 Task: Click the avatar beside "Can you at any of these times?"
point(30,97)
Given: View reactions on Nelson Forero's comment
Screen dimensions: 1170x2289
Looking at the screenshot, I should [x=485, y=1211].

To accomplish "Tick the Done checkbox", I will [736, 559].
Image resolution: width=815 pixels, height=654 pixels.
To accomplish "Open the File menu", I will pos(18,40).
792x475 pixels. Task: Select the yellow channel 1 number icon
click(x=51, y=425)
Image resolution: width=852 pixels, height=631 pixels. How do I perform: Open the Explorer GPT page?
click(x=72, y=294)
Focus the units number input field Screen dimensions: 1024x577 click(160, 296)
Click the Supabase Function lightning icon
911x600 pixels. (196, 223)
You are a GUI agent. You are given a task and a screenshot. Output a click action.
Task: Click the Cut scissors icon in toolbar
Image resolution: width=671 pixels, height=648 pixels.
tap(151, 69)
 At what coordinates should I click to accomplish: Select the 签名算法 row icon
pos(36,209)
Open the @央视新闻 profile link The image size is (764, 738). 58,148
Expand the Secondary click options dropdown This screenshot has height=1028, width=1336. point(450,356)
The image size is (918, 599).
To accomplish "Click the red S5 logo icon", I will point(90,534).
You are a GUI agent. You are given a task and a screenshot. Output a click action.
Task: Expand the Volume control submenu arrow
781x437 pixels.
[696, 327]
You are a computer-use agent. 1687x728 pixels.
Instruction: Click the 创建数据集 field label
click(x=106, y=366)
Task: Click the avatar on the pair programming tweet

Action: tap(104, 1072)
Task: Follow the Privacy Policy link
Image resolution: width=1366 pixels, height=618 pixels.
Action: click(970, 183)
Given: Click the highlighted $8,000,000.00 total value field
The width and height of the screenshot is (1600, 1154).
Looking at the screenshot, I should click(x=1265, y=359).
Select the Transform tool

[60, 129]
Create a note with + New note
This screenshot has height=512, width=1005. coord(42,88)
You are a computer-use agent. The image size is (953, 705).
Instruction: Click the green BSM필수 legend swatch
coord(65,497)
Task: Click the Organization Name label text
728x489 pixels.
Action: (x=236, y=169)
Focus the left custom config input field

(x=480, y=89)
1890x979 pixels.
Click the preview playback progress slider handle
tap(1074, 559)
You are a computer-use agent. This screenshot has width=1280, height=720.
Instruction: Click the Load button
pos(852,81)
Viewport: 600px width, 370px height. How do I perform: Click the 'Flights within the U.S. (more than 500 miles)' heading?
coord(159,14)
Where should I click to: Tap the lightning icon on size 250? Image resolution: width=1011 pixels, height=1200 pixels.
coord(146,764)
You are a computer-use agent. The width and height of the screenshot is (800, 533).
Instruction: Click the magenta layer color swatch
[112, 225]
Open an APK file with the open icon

:::::

Instructions to follow -> Could you transcribe every entry exactly, without altering anything?

Exercise result ->
 Task: Click the avatar beside "Can you at any of these times?"
point(30,97)
Given: View reactions on Nelson Forero's comment
Screen dimensions: 1170x2289
Looking at the screenshot, I should [x=485, y=1211].

To accomplish "Tick the Done checkbox", I will [736, 559].
Image resolution: width=815 pixels, height=654 pixels.
To accomplish "Open the File menu", I will pos(18,40).
792x475 pixels. Task: Select the yellow channel 1 number icon
click(x=51, y=425)
Image resolution: width=852 pixels, height=631 pixels. How do I perform: Open the Explorer GPT page?
click(x=72, y=294)
Focus the units number input field Screen dimensions: 1024x577 click(160, 296)
Click the Supabase Function lightning icon
911x600 pixels. (196, 223)
You are a GUI agent. You are given a task and a screenshot. Output a click action.
Task: Click the Cut scissors icon in toolbar
Image resolution: width=671 pixels, height=648 pixels.
tap(151, 69)
 At what coordinates should I click to accomplish: Select the 签名算法 row icon
pos(36,209)
Open the @央视新闻 profile link The image size is (764, 738). 58,148
Expand the Secondary click options dropdown This screenshot has height=1028, width=1336. point(450,356)
The image size is (918, 599).
To accomplish "Click the red S5 logo icon", I will point(90,534).
You are a GUI agent. You are given a task and a screenshot. Output a click action.
Task: Expand the Volume control submenu arrow
781x437 pixels.
[696, 327]
You are a computer-use agent. 1687x728 pixels.
Instruction: Click the 创建数据集 field label
click(x=106, y=366)
Task: Click the avatar on the pair programming tweet

Action: tap(104, 1072)
Task: Follow the Privacy Policy link
Image resolution: width=1366 pixels, height=618 pixels.
Action: click(970, 183)
Given: Click the highlighted $8,000,000.00 total value field
The width and height of the screenshot is (1600, 1154).
Looking at the screenshot, I should click(x=1265, y=359).
Select the Transform tool

[60, 129]
Create a note with + New note
This screenshot has height=512, width=1005. coord(42,88)
You are a computer-use agent. The image size is (953, 705).
Instruction: Click the green BSM필수 legend swatch
coord(65,497)
Task: Click the Organization Name label text
728x489 pixels.
Action: (x=236, y=169)
Focus the left custom config input field

(x=480, y=89)
1890x979 pixels.
Click the preview playback progress slider handle
tap(1074, 559)
You are a computer-use agent. This screenshot has width=1280, height=720.
Instruction: Click the Load button
pos(852,81)
Viewport: 600px width, 370px height. How do I perform: Click the 'Flights within the U.S. (more than 500 miles)' heading?
coord(159,14)
Where should I click to: Tap the lightning icon on size 250? Image resolution: width=1011 pixels, height=1200 pixels.
coord(146,764)
You are a computer-use agent. The width and height of the screenshot is (800, 533).
Instruction: Click the magenta layer color swatch
[112, 225]
Open an APK file with the open icon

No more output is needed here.